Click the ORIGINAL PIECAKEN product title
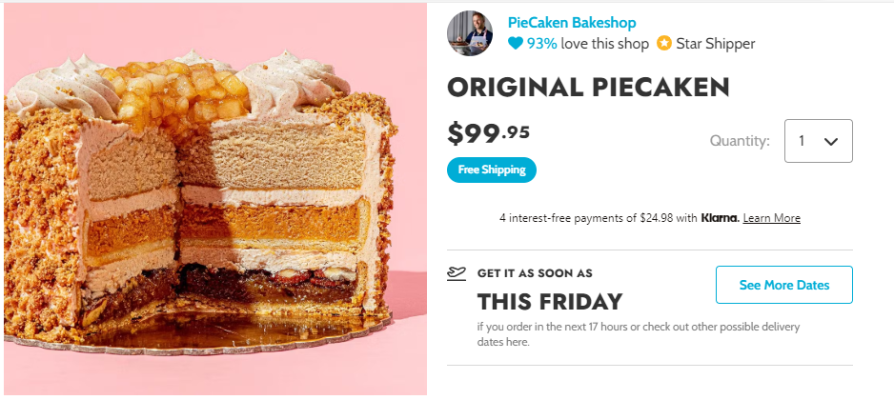This screenshot has height=400, width=894. pyautogui.click(x=588, y=87)
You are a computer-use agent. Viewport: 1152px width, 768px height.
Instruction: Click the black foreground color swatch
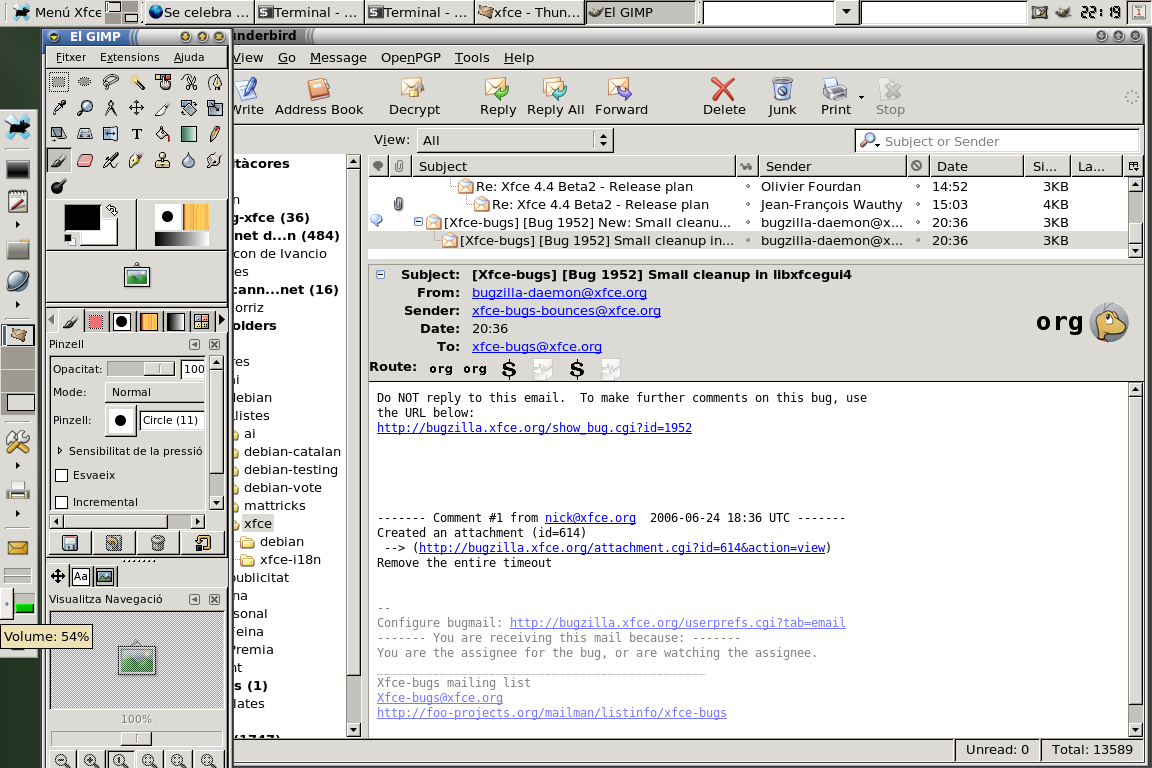(x=81, y=218)
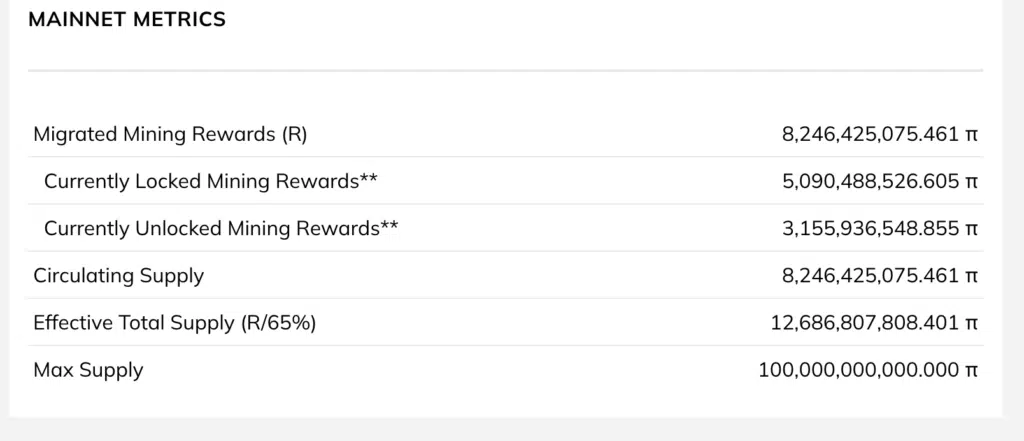The width and height of the screenshot is (1024, 441).
Task: Click the unlocked rewards value 3,155,936,548.855
Action: [x=870, y=228]
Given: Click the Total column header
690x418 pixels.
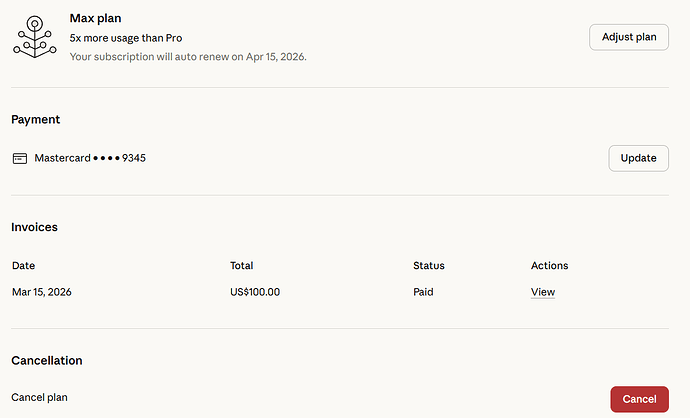Looking at the screenshot, I should [x=241, y=266].
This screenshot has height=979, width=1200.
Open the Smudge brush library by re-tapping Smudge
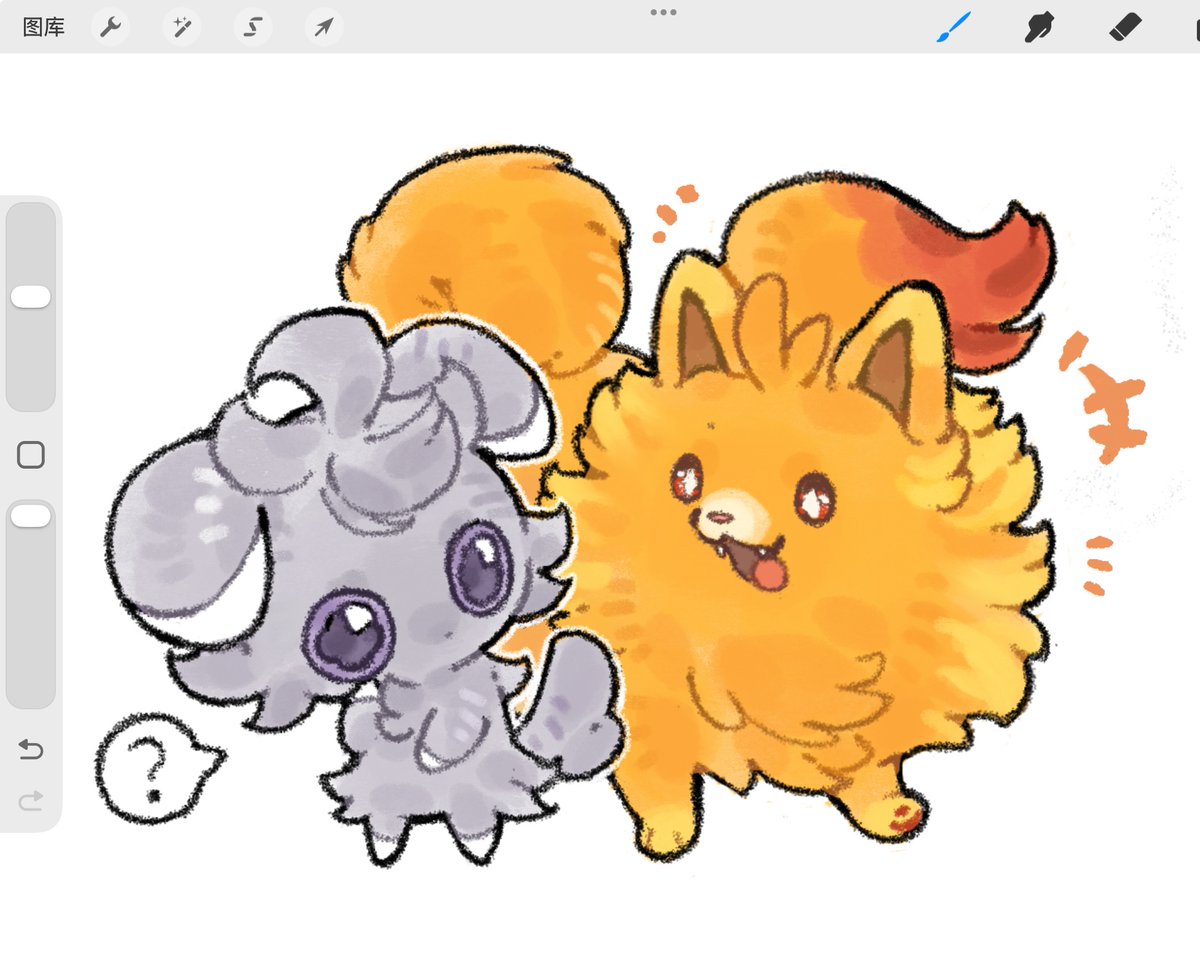click(x=1037, y=27)
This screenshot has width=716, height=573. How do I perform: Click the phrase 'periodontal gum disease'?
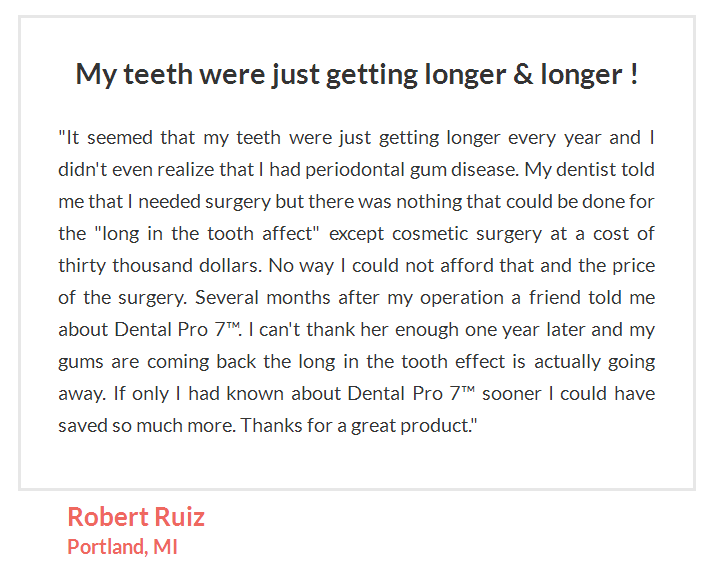(412, 170)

Assigned task:
Once the line containing "690x418 pixels." is found, write out exactly that line and each line after it through the end of the entries, omitting pictures.

Result of the task:
690x418 pixels.
Looking at the screenshot, I should [x=241, y=266].
This screenshot has height=979, width=1200.
Open the Smudge brush library by re-tapping Smudge
click(x=1037, y=27)
This screenshot has width=716, height=573. How do I perform: Click the phrase 'periodontal gum disease'?
(412, 170)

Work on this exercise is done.